The rate lock period starts the moment the application was received and ends after a specific period, depending on the type of annuity.

  • Fixed indexed annuities (FIAs): The rate lock period extends 60 calendar days from the application receipt date.
  • Fixed annuities (FAs) and multi-year guaranteed annuities (MYGAs): The rate lock period currently extends 90 calendar days from the application receipt date.

For example, if an FIA application was received by National Life 10 days before a decrease in policy rates, the money must be received within 50 days after the rate change for your client to receive the locked rate. If the application was received 50 days before the decrease, the money must be received within 10 days after the rate change for your client to receive the locked rate. In both cases, the rate lock period is a total of 60 days.
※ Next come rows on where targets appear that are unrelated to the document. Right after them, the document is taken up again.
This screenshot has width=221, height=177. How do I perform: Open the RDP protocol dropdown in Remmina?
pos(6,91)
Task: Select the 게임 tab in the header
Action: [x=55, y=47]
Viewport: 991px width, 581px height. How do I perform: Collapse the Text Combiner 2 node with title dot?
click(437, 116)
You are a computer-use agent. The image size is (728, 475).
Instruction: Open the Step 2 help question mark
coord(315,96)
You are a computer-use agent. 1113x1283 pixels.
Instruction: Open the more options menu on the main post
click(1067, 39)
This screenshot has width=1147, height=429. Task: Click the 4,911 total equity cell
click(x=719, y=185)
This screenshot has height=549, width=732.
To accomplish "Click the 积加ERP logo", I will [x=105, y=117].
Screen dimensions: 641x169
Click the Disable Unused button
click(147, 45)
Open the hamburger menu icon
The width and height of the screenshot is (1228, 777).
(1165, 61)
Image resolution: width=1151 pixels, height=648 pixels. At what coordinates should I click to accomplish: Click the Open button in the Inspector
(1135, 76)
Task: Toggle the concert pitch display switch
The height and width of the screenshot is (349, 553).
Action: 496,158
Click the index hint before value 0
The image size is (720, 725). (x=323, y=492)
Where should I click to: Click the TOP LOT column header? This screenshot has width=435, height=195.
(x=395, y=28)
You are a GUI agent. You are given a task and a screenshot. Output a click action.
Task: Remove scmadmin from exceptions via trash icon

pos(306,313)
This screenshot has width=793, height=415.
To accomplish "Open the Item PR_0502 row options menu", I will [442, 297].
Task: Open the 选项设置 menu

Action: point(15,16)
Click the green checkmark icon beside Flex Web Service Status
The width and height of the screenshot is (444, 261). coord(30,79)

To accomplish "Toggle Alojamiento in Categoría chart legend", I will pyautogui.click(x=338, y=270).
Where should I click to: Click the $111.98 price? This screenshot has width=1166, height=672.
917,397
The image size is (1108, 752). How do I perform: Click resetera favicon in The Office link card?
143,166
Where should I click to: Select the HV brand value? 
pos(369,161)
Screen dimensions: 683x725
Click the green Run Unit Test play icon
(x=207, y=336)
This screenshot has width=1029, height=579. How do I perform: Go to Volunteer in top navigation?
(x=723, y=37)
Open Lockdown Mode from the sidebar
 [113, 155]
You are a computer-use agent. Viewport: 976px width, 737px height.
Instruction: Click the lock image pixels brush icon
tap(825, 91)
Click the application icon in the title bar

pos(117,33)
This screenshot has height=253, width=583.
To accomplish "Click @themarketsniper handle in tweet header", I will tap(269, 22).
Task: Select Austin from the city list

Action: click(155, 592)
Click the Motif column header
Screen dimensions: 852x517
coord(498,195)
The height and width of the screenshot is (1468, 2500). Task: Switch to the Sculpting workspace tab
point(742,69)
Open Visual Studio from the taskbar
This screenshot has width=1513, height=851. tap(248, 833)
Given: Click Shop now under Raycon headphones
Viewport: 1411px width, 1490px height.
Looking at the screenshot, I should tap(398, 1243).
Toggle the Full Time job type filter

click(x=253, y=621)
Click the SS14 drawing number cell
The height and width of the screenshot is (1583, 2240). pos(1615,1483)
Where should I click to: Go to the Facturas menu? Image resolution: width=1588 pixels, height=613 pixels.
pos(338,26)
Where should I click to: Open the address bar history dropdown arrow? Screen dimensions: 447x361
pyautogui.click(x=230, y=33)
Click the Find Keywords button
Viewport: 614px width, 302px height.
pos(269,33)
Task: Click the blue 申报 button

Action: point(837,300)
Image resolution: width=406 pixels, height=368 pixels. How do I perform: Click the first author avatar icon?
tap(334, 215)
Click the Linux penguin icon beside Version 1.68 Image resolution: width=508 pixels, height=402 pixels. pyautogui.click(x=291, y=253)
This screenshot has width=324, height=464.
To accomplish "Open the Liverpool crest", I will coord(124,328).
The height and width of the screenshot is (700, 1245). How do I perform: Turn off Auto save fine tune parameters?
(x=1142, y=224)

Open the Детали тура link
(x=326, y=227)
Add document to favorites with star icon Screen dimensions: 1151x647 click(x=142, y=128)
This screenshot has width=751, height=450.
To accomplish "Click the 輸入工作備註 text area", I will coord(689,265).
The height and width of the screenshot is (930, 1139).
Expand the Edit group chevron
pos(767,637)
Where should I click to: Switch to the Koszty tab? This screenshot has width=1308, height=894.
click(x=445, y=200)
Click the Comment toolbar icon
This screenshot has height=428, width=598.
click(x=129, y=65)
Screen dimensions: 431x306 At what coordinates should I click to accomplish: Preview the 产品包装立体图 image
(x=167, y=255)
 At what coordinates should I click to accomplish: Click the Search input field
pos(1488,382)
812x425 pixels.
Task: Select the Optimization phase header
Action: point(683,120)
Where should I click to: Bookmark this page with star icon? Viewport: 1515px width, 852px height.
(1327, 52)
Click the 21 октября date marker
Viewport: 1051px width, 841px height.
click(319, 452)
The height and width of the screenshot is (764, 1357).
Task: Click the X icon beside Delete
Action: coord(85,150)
Important things to remember:

  • To secure a locked-in rate, applications must be received at the National Life home office before the rate change date. Submission to an agency, broker-dealer, or any other entity for preprocessing does not lock the rate.
  • An application can only be rate locked once. If there are more decreases during the rate lock period, it will not restart.
  • If National Life receives the money after the end of the rate lock period, the policy will receive the rates that are in effect on the date the premium was received.
  • SPDA policies with a 90-day premium window: Only premiums received before the end of the applicable rate lock period will receive the locked rate.
  • Flexible Premium Deferred Annuities (FPDAs): All premium payments will receive the policy rate in effect on the date National Life receives the money. This includes FIAs and FAs that allow for ongoing premium payments.